On Mon, Mar 28, 2011 at 05:29:22PM -0500, Kevin Grittner wrote:
> I have a theory.  Can you try it in what would be the failure case,
> but run an explicit a CHECKPOINT on the master, wait for
> pg_controldata to show that checkpoint on the slave, and (as soon as
> you see that) try to trigger the slave to come up in production?

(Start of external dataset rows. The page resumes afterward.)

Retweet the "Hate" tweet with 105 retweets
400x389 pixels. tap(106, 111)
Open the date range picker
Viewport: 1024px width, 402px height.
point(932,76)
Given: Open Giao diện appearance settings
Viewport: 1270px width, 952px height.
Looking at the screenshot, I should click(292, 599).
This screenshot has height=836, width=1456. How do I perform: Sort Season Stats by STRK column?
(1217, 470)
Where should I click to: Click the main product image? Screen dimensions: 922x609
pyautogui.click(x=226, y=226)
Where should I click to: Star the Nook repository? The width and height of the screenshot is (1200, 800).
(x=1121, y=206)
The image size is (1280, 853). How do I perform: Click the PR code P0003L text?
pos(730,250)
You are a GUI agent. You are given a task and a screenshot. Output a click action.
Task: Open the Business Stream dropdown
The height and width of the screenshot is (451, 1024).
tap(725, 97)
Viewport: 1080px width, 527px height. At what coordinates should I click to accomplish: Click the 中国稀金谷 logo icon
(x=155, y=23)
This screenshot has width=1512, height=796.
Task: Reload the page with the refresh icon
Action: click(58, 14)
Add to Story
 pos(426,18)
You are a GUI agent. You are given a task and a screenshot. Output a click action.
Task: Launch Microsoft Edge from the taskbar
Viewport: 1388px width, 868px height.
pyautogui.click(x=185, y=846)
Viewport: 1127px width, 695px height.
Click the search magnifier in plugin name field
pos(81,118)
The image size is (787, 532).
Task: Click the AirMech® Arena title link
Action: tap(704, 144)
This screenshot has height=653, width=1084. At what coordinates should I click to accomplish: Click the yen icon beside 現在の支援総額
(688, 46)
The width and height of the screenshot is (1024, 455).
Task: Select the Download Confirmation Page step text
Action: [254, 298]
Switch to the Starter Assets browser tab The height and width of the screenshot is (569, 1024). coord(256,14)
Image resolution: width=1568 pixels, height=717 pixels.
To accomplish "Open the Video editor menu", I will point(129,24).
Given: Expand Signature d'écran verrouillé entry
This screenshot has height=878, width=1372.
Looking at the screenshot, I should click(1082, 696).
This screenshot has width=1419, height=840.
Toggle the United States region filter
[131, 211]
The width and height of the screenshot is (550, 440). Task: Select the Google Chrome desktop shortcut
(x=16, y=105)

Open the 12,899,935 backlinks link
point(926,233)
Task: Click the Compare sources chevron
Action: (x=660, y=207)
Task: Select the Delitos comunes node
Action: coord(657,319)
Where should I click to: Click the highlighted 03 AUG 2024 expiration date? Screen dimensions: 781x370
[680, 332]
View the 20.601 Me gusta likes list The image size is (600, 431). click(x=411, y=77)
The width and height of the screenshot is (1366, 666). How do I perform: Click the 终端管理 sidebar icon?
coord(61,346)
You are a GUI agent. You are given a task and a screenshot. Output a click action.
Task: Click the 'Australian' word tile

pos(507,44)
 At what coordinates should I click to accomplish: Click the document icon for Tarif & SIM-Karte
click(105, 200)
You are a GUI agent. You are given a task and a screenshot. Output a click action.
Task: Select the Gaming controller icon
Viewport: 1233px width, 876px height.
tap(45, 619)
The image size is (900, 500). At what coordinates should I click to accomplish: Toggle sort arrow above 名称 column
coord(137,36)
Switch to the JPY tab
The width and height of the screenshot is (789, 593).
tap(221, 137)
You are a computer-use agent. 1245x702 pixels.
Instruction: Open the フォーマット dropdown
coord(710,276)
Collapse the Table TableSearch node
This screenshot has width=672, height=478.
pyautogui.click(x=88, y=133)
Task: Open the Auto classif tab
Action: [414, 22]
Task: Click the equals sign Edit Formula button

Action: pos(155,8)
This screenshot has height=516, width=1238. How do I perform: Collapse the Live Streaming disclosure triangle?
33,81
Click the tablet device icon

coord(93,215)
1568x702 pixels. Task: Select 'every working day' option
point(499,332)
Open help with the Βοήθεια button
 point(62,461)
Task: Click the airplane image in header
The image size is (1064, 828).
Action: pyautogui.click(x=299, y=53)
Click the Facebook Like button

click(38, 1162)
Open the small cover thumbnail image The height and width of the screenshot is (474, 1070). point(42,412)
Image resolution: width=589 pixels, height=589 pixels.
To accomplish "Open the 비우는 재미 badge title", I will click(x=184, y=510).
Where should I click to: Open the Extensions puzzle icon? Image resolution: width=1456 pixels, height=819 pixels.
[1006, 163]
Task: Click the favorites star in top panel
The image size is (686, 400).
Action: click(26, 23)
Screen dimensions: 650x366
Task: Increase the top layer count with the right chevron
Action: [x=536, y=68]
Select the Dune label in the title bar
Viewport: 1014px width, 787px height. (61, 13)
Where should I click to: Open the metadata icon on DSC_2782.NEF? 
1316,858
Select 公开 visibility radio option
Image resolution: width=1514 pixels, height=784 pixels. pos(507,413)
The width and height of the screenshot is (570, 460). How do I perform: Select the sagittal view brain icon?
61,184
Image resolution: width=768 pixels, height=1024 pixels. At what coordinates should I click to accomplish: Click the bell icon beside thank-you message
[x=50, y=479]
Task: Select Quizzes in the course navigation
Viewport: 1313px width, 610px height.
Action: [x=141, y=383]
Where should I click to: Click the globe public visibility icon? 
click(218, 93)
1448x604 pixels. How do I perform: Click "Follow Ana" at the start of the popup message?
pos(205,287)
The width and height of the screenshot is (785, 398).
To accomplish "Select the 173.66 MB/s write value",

=$ ( pg_controldata master/; pg_controldata slave2/ ) | grep "Latest checkpoint 
location:"
Latest checkpoint location:           0/2D000058
Latest checkpoint location:           0/2C000058

=$ psql -p 54001 -c "checkpoint"
CHECKPOINT

=$ ( pg_controldata master/; pg_controldata slave2/ ) | grep "Latest checkpoint 
location:"
Latest checkpoint location:           0/2E000058
Latest checkpoint location:           0/2C000058

... ~ 1.5 minute later

=$ ( pg_controldata master/; pg_controldata slave2/ ) | grep "Latest checkpoint 
location:"
Latest checkpoint location:           0/2E000058
Latest checkpoint location:           0/2E000058

=$ touch /home/depesz/slave2/finish.recovery

it worked. now the slave2 is working as stand alone.

what does it tell us? will any work happening after checkpoint break it anyway?

Best regards,

depesz

-- 
The best thing about modern society is how easy it is to avoid contact with it.